In this work, TiO2-graphene nanocomposites are synthesized with tunable TiO2 crystal facets ({100}, {101}, and {001} facets) through an anion-assisted method. These three TiO2-graphene nanocomposites have similar particle sizes and surface areas; the only difference between them is the crystal facet exposed in TiO2 nanocrystals. UV/Vis spectra show that band structures of TiO2 nanocrystals and TiO2-graphene nanocomposites are dependent on the crystal facets. Time-resolved photoluminescence spectra suggest that the charge-transfer rate between {100} facets and graphene is approximately 1.4 times of that between {001} facets and graphene. Photoelectrochemical measurements also confirm that the charge-separation efficiency between TiO2 and graphene is greatly dependent on the crystal facets. X-ray photoelectron spectroscopy reveals that Ti-C bonds are formed between {100} facets and graphene, while {101} facets and {001} facets are connected with graphene mainly through Ti-O-C bonds. With Ti-C bonds between TiO2 and graphene, TiO2-100-G shows the fastest charge-transfer rate, leading to higher activity in photocatalytic H-2 production from methanol solution.

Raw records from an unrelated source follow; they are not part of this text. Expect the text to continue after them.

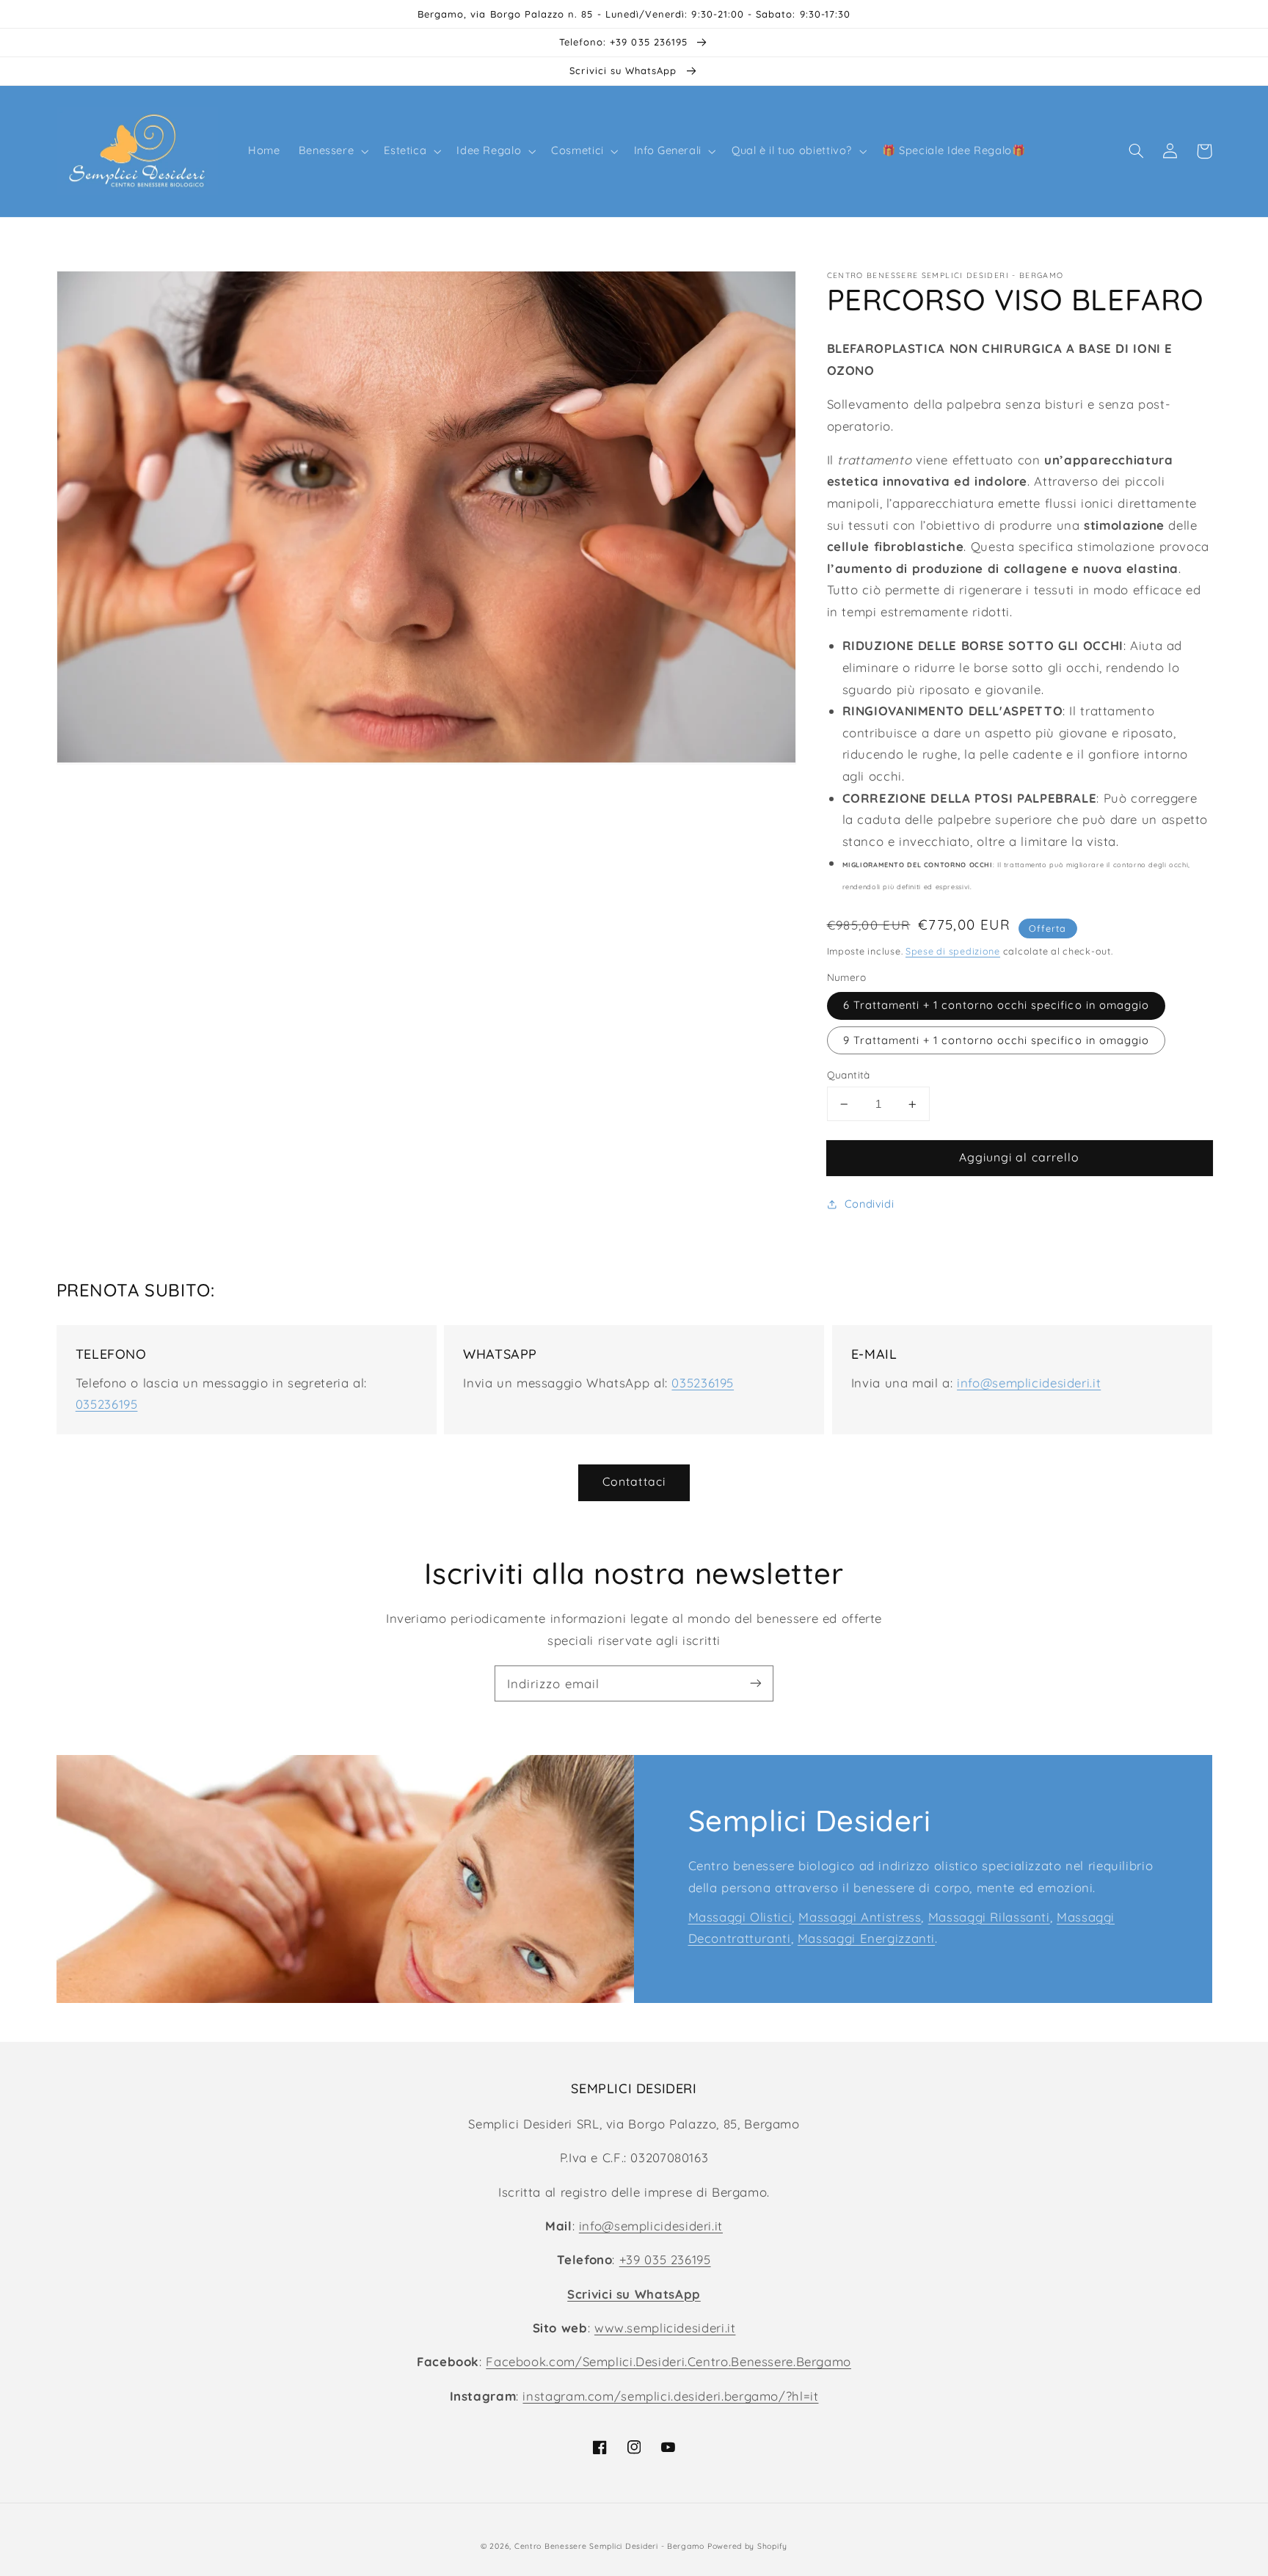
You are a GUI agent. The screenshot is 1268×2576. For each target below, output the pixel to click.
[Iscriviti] (756, 1683)
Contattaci (634, 1481)
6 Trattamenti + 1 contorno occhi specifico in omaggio (996, 1005)
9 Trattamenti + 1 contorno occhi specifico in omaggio (996, 1040)
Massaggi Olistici (740, 1916)
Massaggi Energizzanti (866, 1938)
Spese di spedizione (953, 951)
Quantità (848, 1074)
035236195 (107, 1404)
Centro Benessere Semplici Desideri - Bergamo (609, 2546)
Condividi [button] (869, 1204)
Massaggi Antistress (859, 1916)
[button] (332, 151)
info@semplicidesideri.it (1029, 1382)
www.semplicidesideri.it (665, 2327)
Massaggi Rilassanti (989, 1916)
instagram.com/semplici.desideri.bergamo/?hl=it (670, 2396)
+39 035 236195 (665, 2259)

TiO2-101-G with more reductive electrons and medium interfacial charge-transfer rate also shows good H-2 evolution rate. As a result of its disadvantageous electronic structure and interfacial connections, TiO2-001-G shows the lowest H-2 evolution rate. These results suggest that engineering the structures of the TiO2-graphene interface can be an effective strategy to achieve excellent photocatalytic performances.